The shift, for me, occurred when the game started pushing me toward doing a bit more exploration in the alien world it takes place on, the better to acquire resources more rare or complex than the basic mining staples it starts you with. Despite a bit of hesitation—I hadn’t been terribly impressed by the game’s first-person melee combat when I’d gotten a taste of it in the opening minutes before I set up my base—I started roaming the countryside while leaving my factory to cook. I even found myself having fun: Discovering drop pods that could only be opened by supplying them with power; picking up weird new resources I could feed into my research machines once I got back to base; accruing a big surplus of delicious leaves that I’d be able to feed into my furnaces to keep the lights on for another few minutes. After a few minutes of this general doddering, my perambulations brought me to a massive stone arch that had been dominating my horizon ever since the game had started, with a number of strange glowing flowers around its base. Approaching one, assuming I’d be getting some new useful alien plant matter, I was concerned, then panicked, as it lifted itself off the ground and began blanketing the area in toxic gas. Watching my health drop rapidly, I turned and ran—straight into a several hundred-foot hole I’d had no idea was there. That was Satisfactory Death No. 1.
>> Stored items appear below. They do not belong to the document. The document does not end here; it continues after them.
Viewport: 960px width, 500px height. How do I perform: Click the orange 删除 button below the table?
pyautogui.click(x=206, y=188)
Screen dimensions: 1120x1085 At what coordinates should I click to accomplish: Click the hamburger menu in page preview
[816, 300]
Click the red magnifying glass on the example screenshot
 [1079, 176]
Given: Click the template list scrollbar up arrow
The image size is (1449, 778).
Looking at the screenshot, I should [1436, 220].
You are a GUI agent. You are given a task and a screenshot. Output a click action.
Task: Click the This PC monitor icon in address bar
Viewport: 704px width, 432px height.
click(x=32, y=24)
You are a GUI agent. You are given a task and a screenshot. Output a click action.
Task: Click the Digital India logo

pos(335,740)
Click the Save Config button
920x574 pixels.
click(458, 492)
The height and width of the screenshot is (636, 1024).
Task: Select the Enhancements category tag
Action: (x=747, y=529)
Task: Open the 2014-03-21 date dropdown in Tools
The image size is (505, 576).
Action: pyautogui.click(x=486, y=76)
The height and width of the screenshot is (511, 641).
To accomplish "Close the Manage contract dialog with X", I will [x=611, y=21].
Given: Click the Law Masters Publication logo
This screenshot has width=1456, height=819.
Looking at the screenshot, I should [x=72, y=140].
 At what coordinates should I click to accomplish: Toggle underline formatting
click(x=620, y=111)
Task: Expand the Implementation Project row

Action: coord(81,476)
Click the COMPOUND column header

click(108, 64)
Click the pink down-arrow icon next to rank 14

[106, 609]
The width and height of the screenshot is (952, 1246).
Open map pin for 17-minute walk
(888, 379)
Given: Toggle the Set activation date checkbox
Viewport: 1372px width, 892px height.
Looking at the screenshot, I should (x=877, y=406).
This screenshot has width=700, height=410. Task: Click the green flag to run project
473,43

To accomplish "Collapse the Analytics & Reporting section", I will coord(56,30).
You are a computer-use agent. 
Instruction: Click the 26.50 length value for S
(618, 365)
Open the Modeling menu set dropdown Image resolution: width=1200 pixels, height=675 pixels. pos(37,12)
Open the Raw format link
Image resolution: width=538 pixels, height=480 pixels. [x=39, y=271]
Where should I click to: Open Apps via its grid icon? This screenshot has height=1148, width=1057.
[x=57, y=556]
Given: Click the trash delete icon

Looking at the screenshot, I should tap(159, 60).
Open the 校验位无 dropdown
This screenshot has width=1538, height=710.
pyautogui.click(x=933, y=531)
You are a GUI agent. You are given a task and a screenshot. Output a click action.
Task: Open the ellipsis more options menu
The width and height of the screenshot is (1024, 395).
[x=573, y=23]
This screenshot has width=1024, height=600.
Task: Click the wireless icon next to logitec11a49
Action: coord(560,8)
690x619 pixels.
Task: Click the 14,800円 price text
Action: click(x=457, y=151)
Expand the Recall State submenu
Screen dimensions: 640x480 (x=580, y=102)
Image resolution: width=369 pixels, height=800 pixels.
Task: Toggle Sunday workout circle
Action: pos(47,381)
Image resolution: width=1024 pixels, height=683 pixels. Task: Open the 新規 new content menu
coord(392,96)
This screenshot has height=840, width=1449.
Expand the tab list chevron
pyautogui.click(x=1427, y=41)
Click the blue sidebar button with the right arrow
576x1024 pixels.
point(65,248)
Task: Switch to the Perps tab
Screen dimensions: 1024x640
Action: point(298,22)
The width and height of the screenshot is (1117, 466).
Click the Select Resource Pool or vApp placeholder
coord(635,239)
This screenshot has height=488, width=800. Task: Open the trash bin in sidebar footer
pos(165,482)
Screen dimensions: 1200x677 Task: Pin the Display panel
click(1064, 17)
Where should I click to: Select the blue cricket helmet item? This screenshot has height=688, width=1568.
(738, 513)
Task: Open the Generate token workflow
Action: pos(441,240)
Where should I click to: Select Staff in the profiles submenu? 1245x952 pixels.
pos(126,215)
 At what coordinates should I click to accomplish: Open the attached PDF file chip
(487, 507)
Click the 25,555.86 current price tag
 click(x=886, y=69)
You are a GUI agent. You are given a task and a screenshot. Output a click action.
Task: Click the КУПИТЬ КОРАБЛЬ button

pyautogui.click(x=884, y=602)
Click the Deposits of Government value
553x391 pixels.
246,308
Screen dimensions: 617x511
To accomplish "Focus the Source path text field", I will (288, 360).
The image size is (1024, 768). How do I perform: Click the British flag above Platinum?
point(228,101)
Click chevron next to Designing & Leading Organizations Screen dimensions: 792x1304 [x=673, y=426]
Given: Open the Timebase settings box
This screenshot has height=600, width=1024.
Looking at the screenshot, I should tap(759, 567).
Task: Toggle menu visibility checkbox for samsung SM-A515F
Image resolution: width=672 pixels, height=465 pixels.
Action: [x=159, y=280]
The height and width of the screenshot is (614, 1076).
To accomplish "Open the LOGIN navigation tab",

When you die in Satisfactory, you drop everything you carry—and since I a) hadn’t really been thinking about dying as a concern, and b) had been out picking up rare and interesting stuff, my Death Crate represented like 90 percent of my total value in the game at the point that I had reached. And now it was at the bottom of a hole, surrounded by poisonous plants. The next half hour was, let’s put it, stressful, as I tried multiple times to find a safe way back down to my first set of remains that didn’t involve either asphyxiating or shattering my legs. (Call these Satisfactory Deaths No. 2 through 5 or 6.) Finally, I managed to skirt the plants enough to find a semi-safe drop down the chasm that only mostly killed me, and discovered my Crate happily resting on the ground, deep beneath the surface of the planet. I had all my stuff back! In a cave! Filled with monsters and poison gas and god knows what else. In a game with no easy “teleport back to base” function. Hm.

What I’m driving at, by telling you this story, is the simple fact that Satisfactory is a game capable of generating stories. By importing a light version of the exploration/survival elements of games like Minecraft or Rust into its basic factory-building template, the game grants itself the ability to create pleasures far more potent than the simple joys of turning a verdant paradise into an industrialized hellscape in the name of efficiency. Its magic comes from being a game where you can both find yourself sneaking through a cave, desperately jabbing hopping scorpion bugs with a cattle prod while collecting arcane alien relics that whisper to you about blood and effigies, and a game where you can use the remains of said monster bugs to help you tweak the efficiency of your automated takeover of the ecosystem. (It’s also a game where you can zipline across the landscape at high speeds on power lines, which is incredibly fun. But I didn’t figure that out until after I’d engineered my escape from the chasm by building a ramshackle ramp out of the materials I’d scavenged from my own corpse.) It smartly doesn’t layer the survival elements on too heavily—there’s nothing like a hunger meter to manage, or anything else that would split focus from the basic resource management goals of the factory. But it maintains just enough of them to feel like an adventure, and not a spreadsheet. In any game that works on a loop like this, you have to be excited to see what’s next in order to keep motivation flowing; Satisfactory‘s genius is in making that exploratory anticipation part of its world, and not just its menus.